§ **EXERCISE AIM**: What's needed is an exact retyping of the lines from the start of the listing up to and including the line with "Task: Open the tag panel Details arrow menu", minus any pictures.
*** Begin section ***
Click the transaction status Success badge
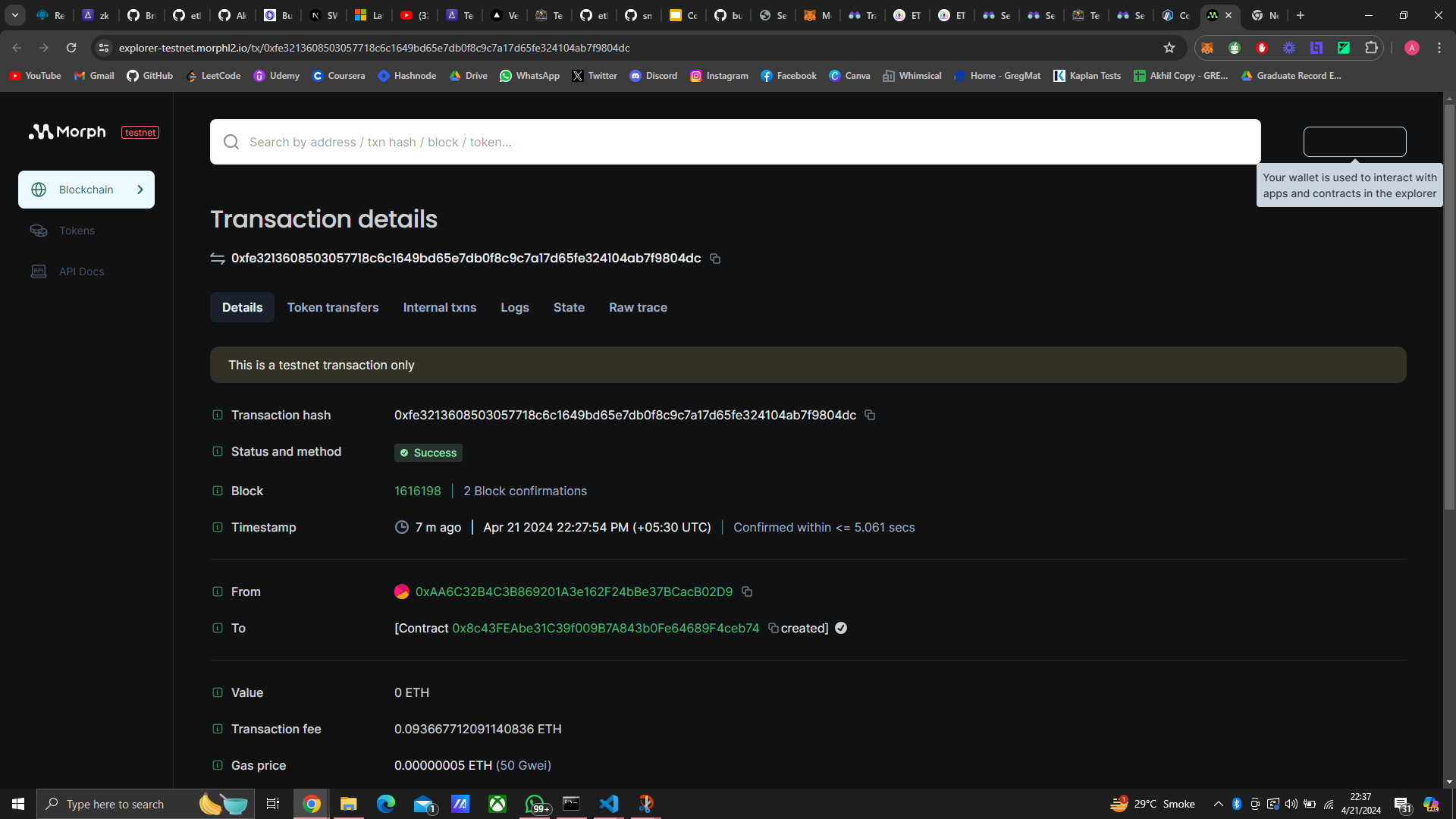1456x819 pixels. (x=428, y=452)
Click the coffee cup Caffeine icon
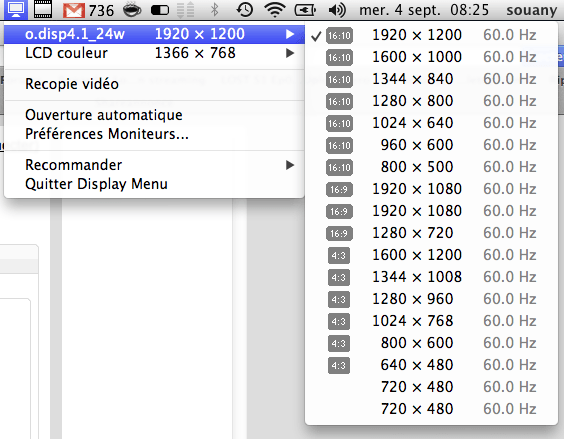Viewport: 564px width, 439px height. [132, 10]
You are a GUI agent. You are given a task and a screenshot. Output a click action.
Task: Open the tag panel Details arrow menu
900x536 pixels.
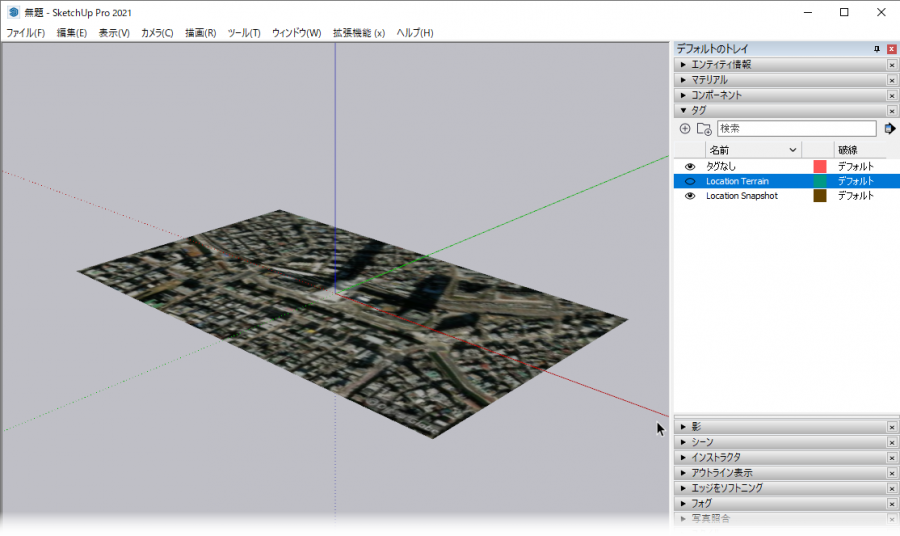(x=889, y=129)
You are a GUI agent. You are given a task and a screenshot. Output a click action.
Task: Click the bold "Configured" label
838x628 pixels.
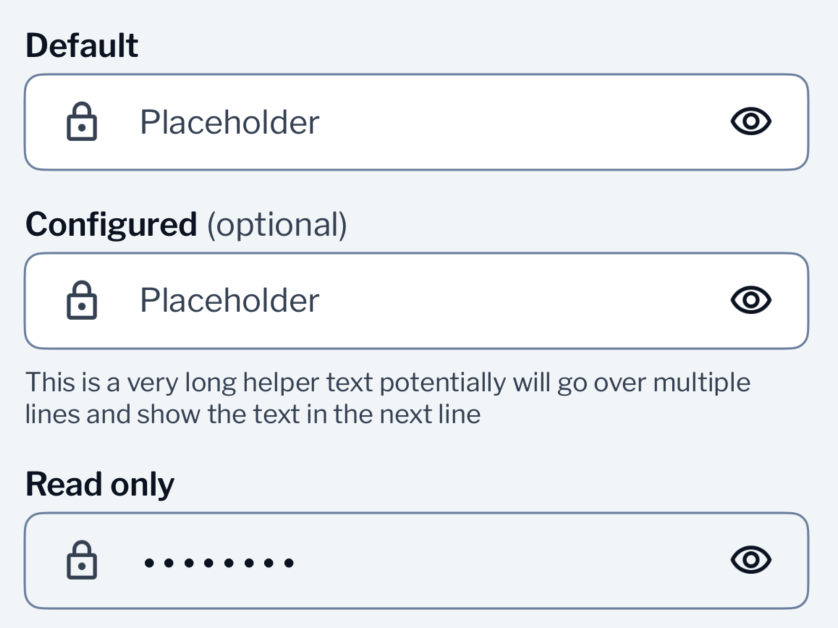click(111, 224)
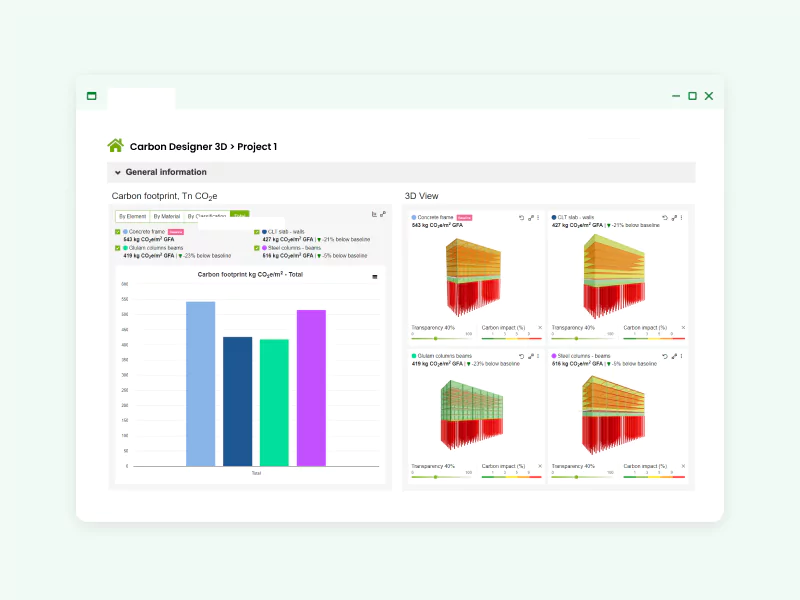The height and width of the screenshot is (600, 800).
Task: Adjust Transparency slider on Glulam columns view
Action: coord(436,477)
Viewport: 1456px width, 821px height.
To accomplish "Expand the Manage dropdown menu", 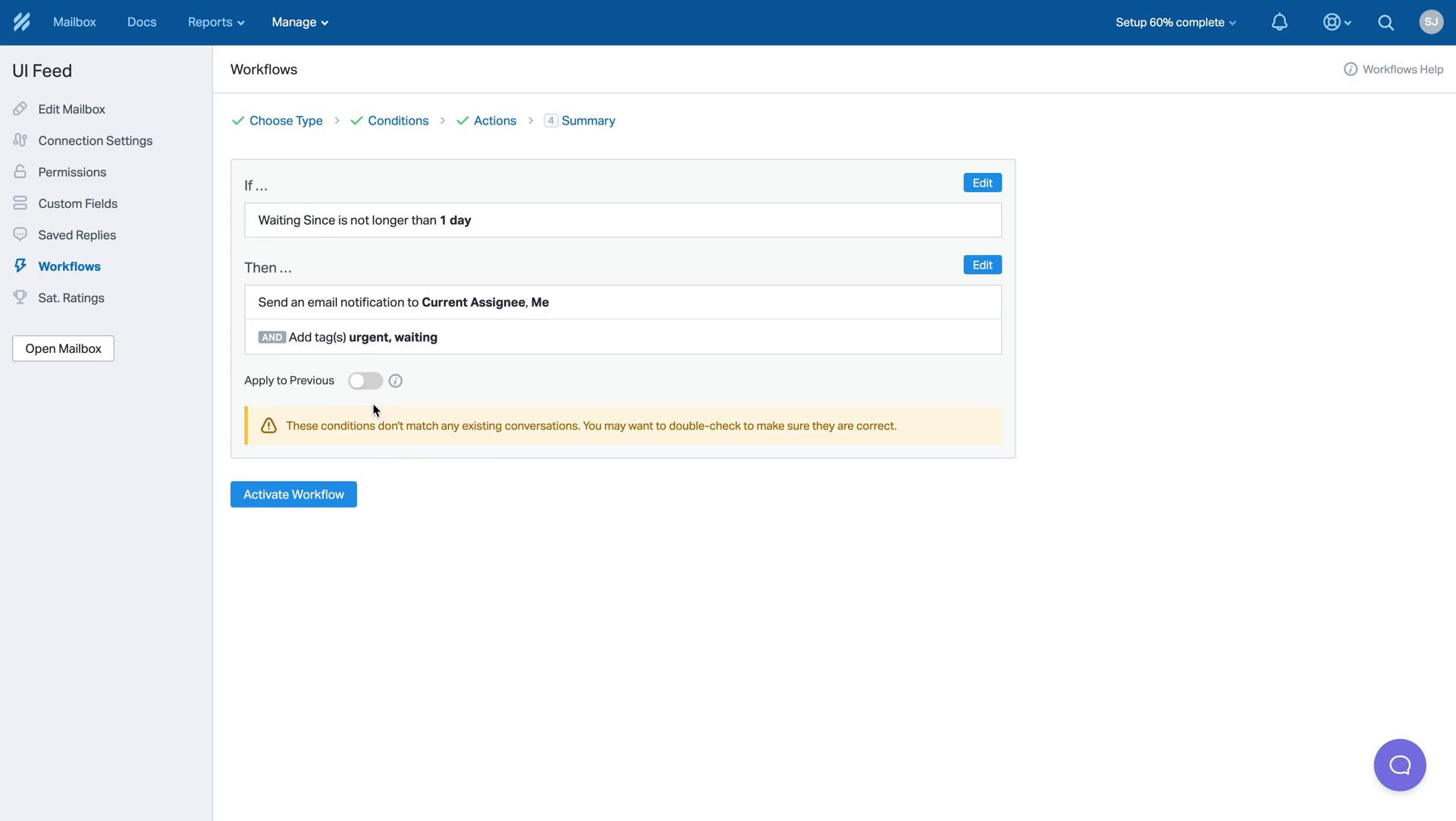I will point(298,22).
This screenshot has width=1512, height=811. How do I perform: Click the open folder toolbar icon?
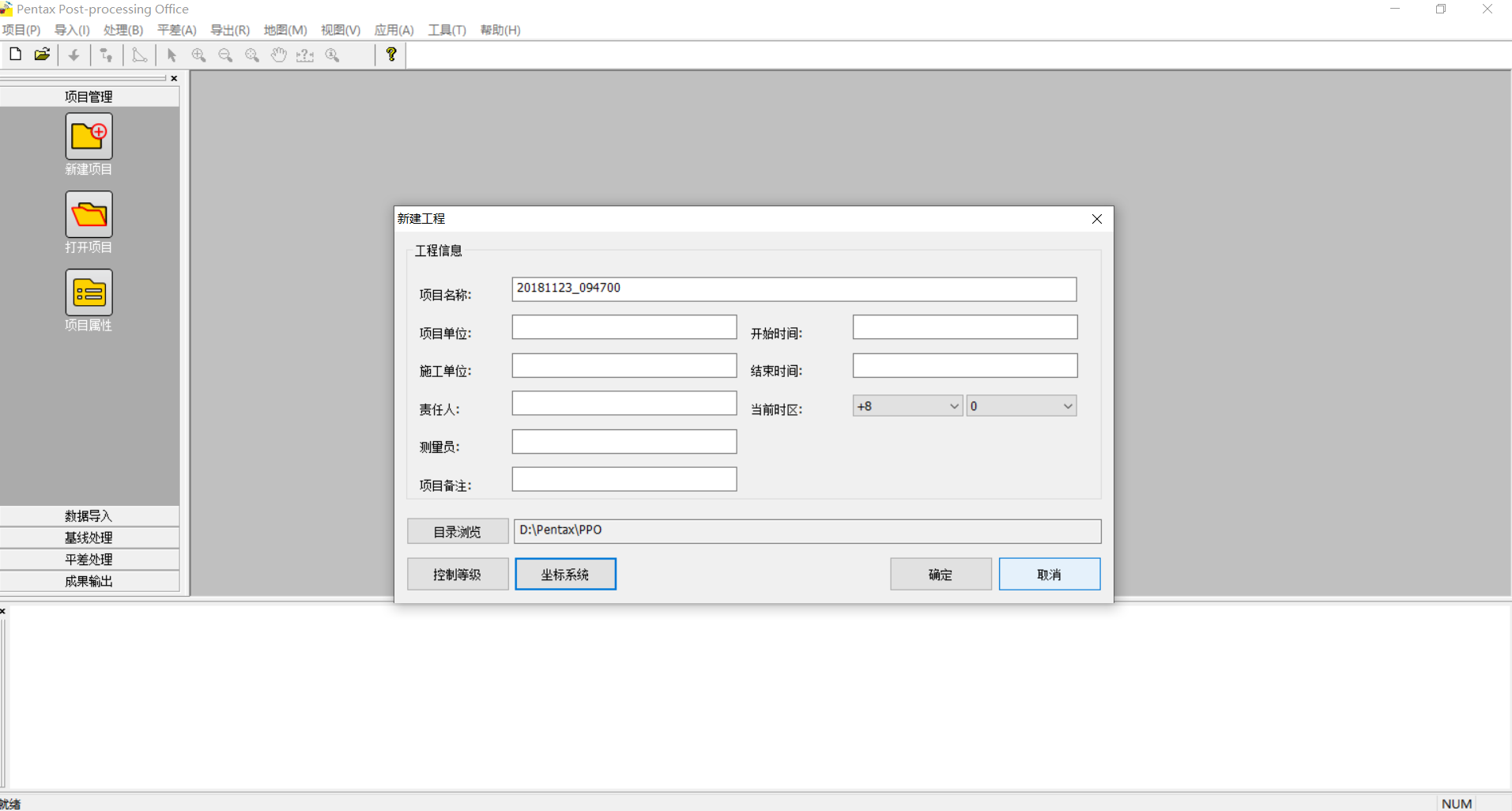[x=42, y=55]
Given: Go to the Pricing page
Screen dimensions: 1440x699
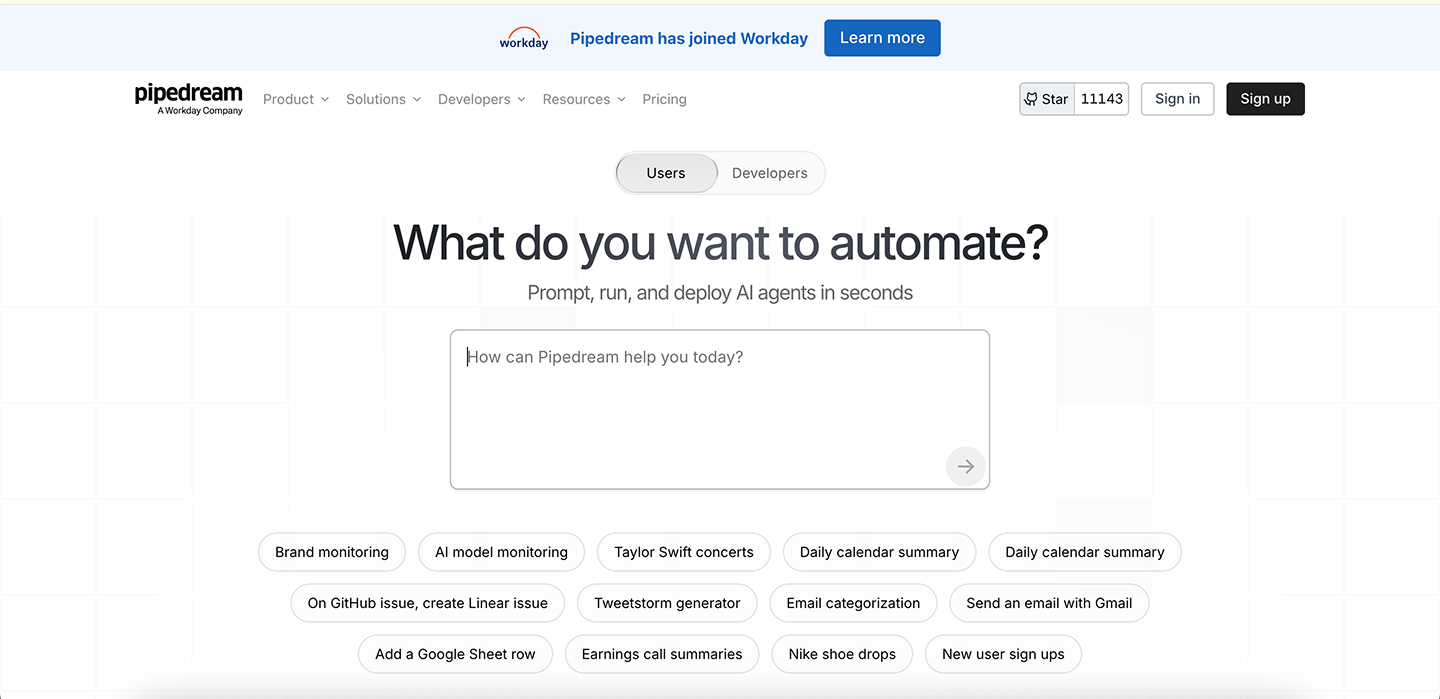Looking at the screenshot, I should coord(664,99).
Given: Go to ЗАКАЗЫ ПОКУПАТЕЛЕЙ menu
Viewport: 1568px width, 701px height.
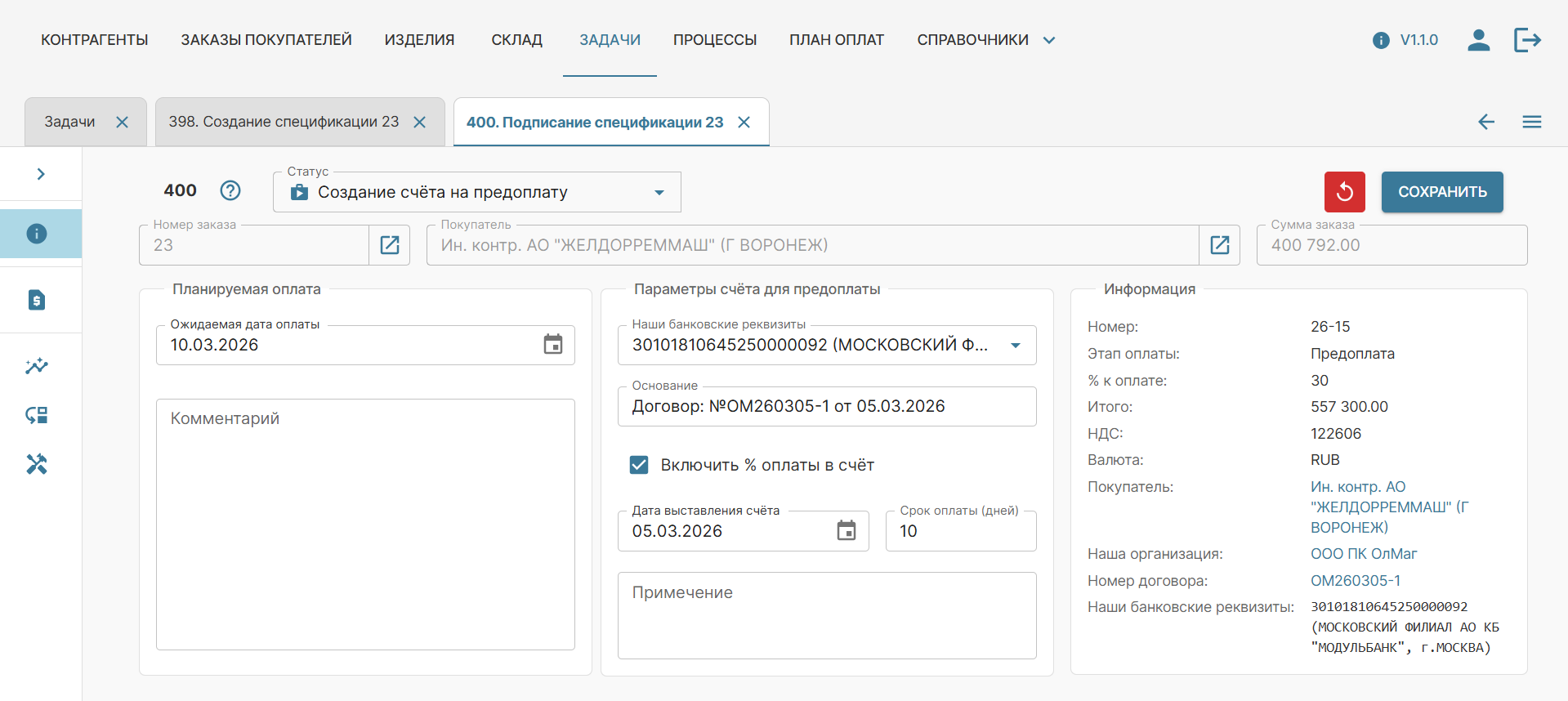Looking at the screenshot, I should (x=266, y=40).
*** End section ***
§ **EXPECTED OUTPUT**:
Click the transaction status Success badge
1456x819 pixels. (x=428, y=452)
Click the coffee cup Caffeine icon
Viewport: 564px width, 439px height. [132, 10]
You are a GUI agent. You are given a task and a screenshot. Output a click action.
Task: Open the tag panel Details arrow menu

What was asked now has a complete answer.